**Work instructions:** Reproduce the entire listing exactly. Leave the pictures out.

**Information supplied:**
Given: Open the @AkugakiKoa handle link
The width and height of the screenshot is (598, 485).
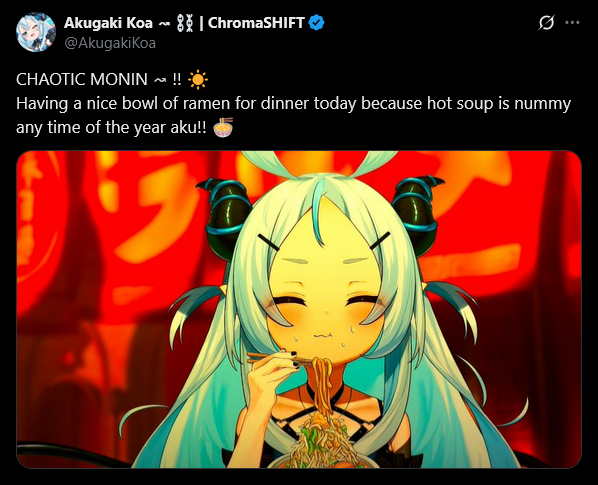Looking at the screenshot, I should click(110, 43).
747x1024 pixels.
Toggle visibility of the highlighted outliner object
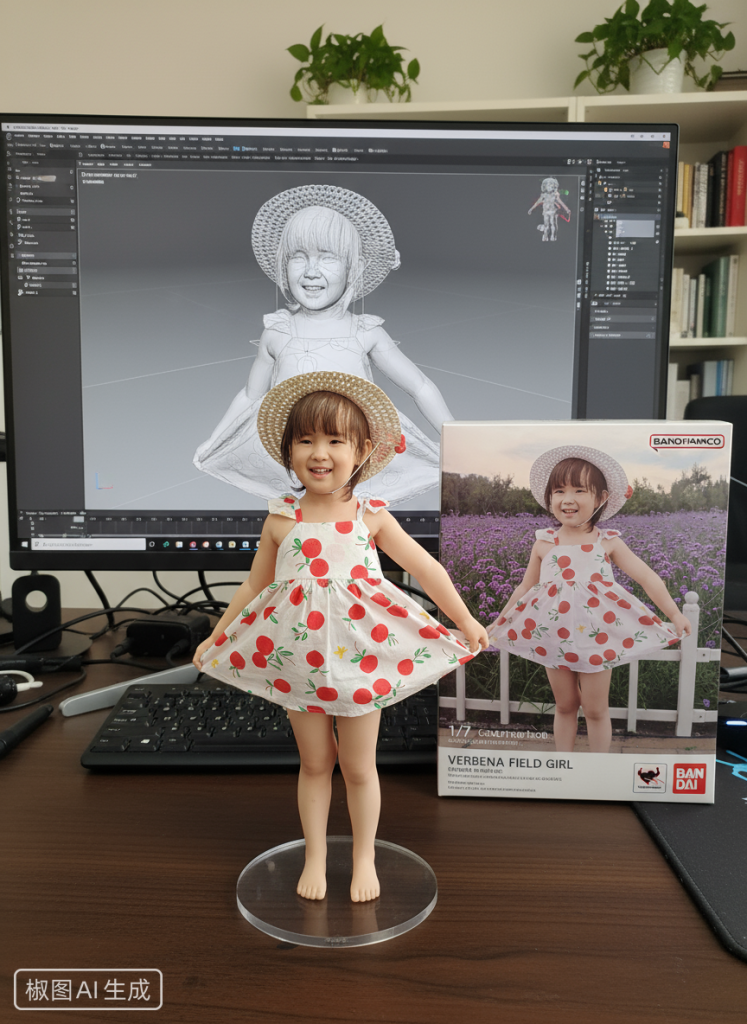tap(658, 228)
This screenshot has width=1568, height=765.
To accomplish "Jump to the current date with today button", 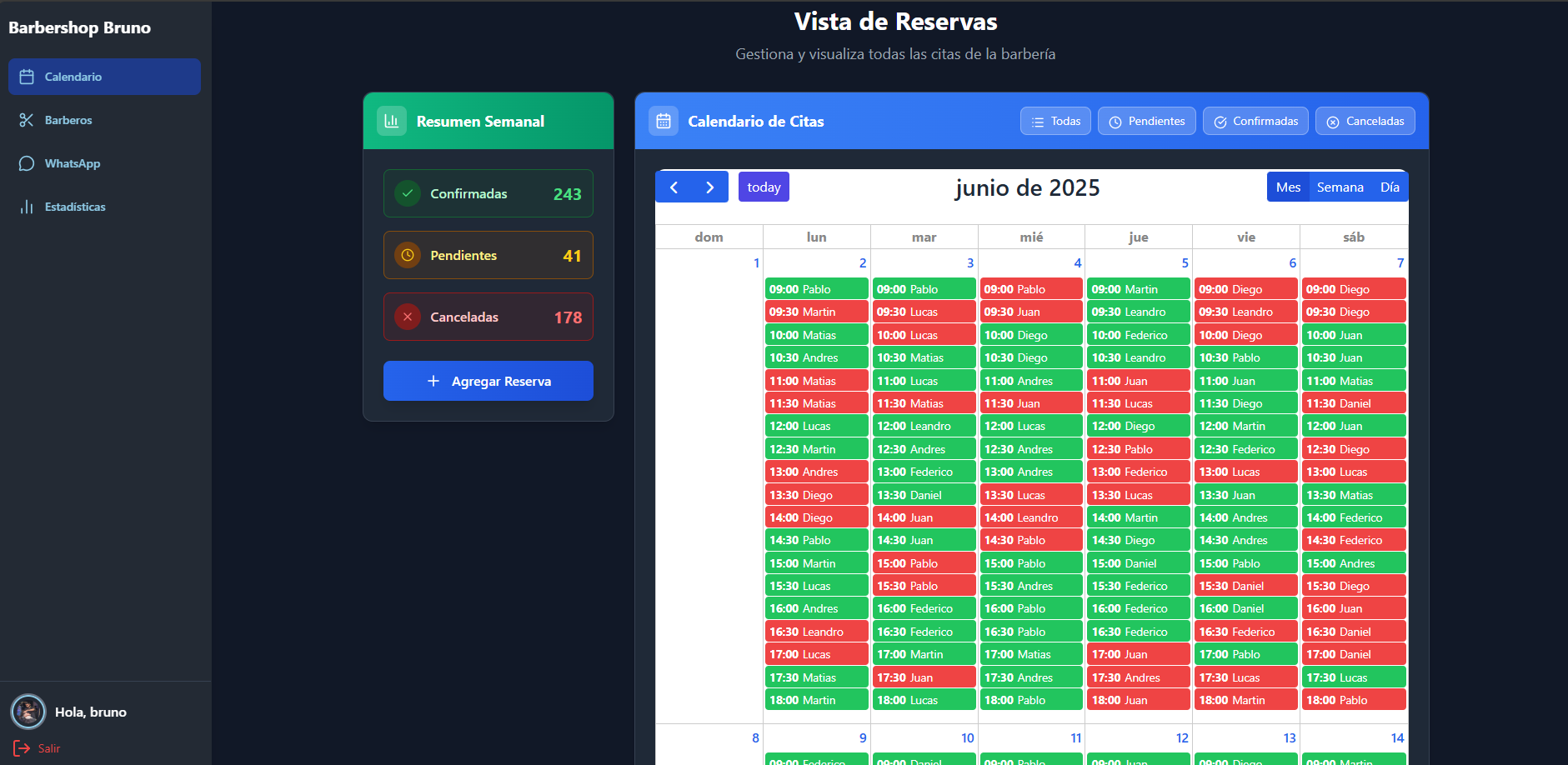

**Final answer:**
Given: Open the @AkugakiKoa handle link
The width and height of the screenshot is (598, 485).
Looking at the screenshot, I should click(110, 43).
747x1024 pixels.
Toggle visibility of the highlighted outliner object
tap(658, 228)
This screenshot has width=1568, height=765.
To accomplish "Jump to the current date with today button", 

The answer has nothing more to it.